Work instructions -
Output the records from the line containing "Identify the location" through the end of the records as a two-column CSV with the columns "query" and "response". Each row should hold one record's text and its answer, each in a single quoted field with line breaks replaced by spaces and the pictures left out.
*** Opening Information given ***
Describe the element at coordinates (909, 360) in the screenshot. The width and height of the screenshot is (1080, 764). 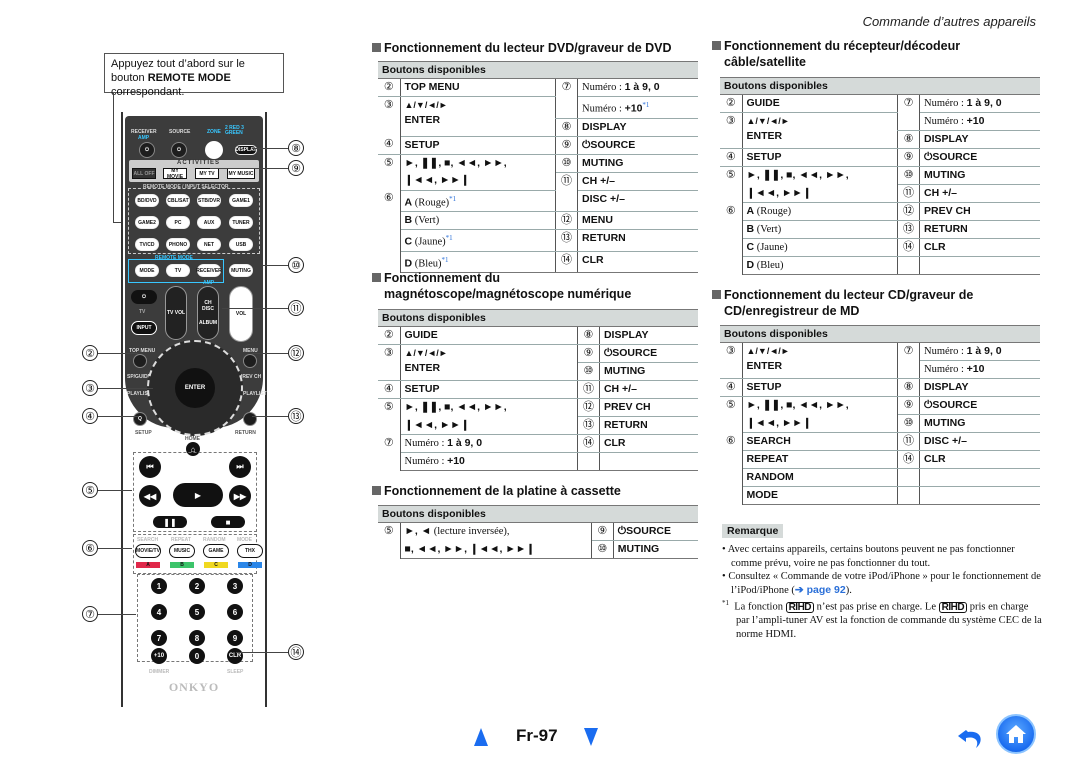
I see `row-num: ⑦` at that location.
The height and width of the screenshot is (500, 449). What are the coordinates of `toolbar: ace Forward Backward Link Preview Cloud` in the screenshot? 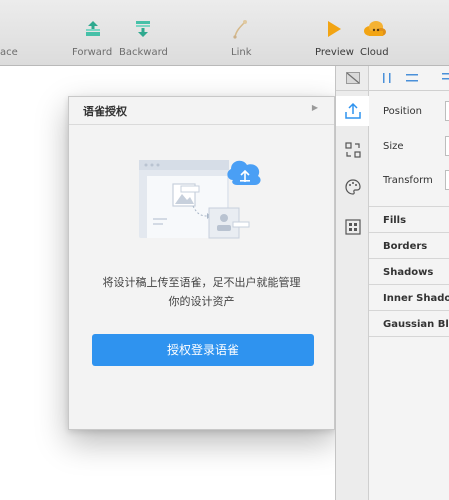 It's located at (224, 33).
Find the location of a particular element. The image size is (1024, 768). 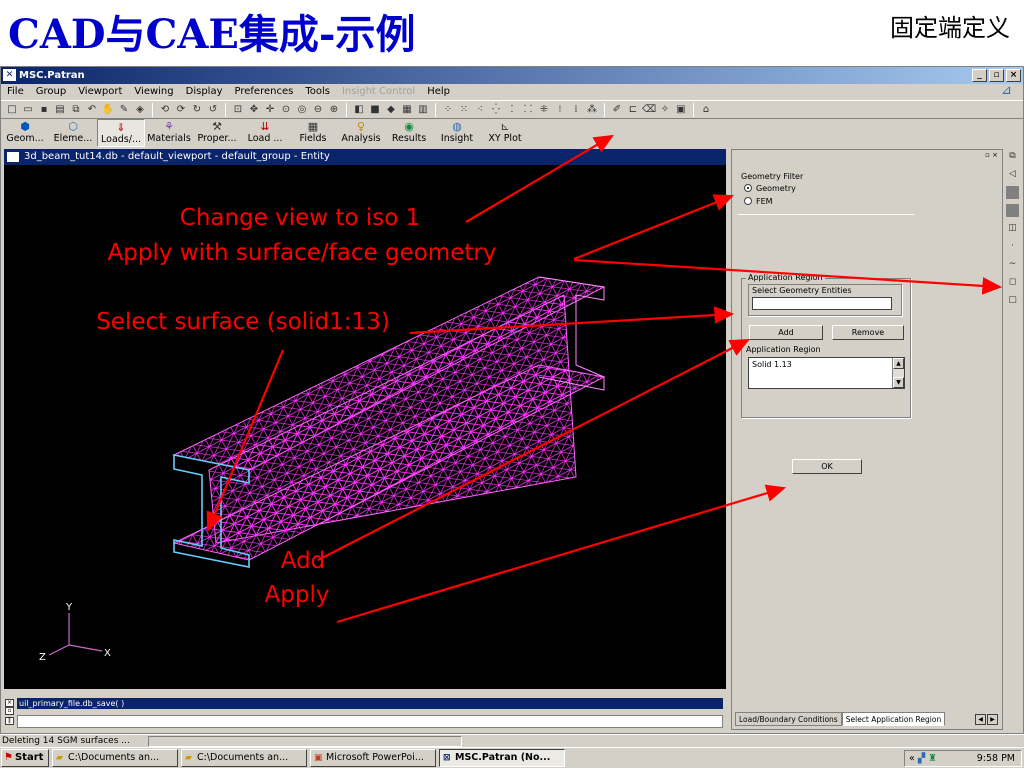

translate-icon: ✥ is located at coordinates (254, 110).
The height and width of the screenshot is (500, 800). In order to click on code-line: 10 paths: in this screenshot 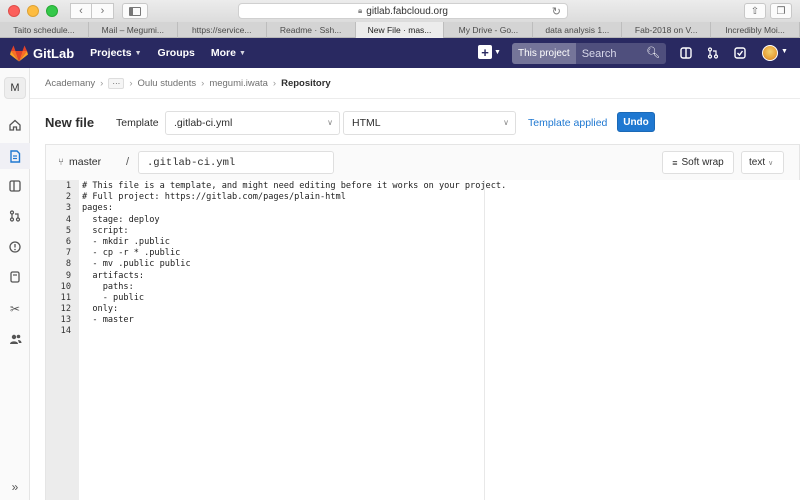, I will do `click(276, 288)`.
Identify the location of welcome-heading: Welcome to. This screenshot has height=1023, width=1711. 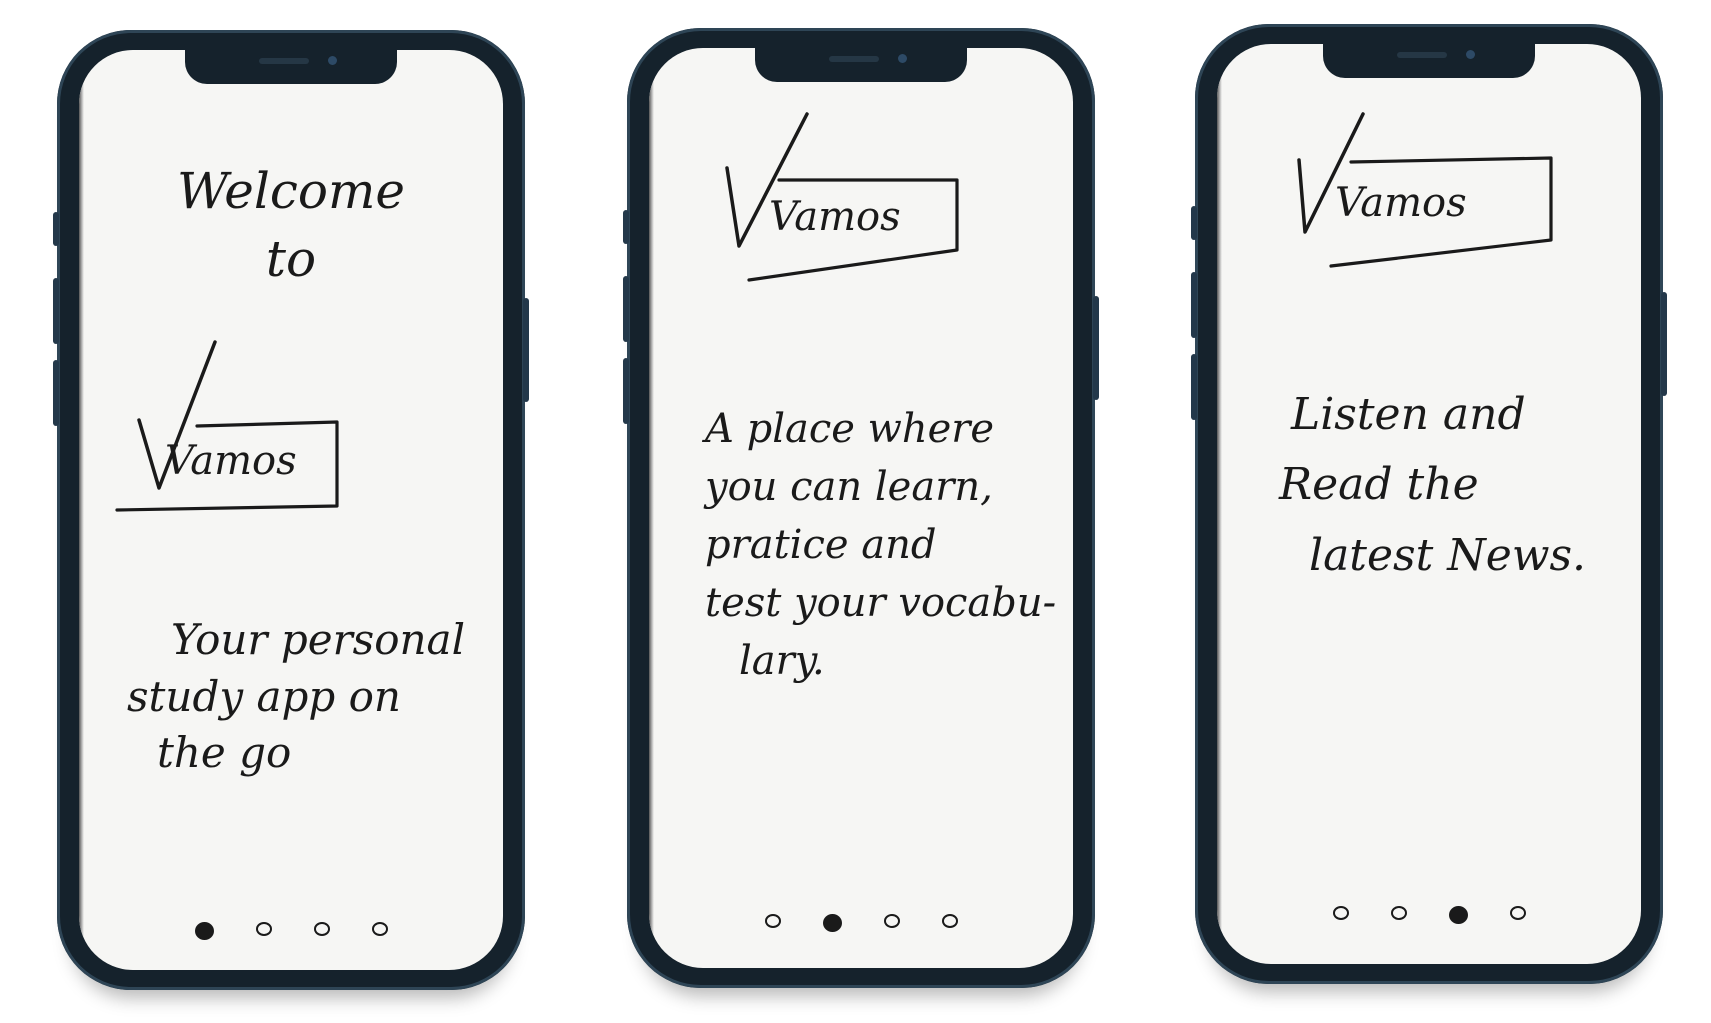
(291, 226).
*** Closing Information given ***
Reply -
query,response
"Identify the location of welcome-heading: Welcome to. This screenshot has height=1023, width=1711.","(291, 226)."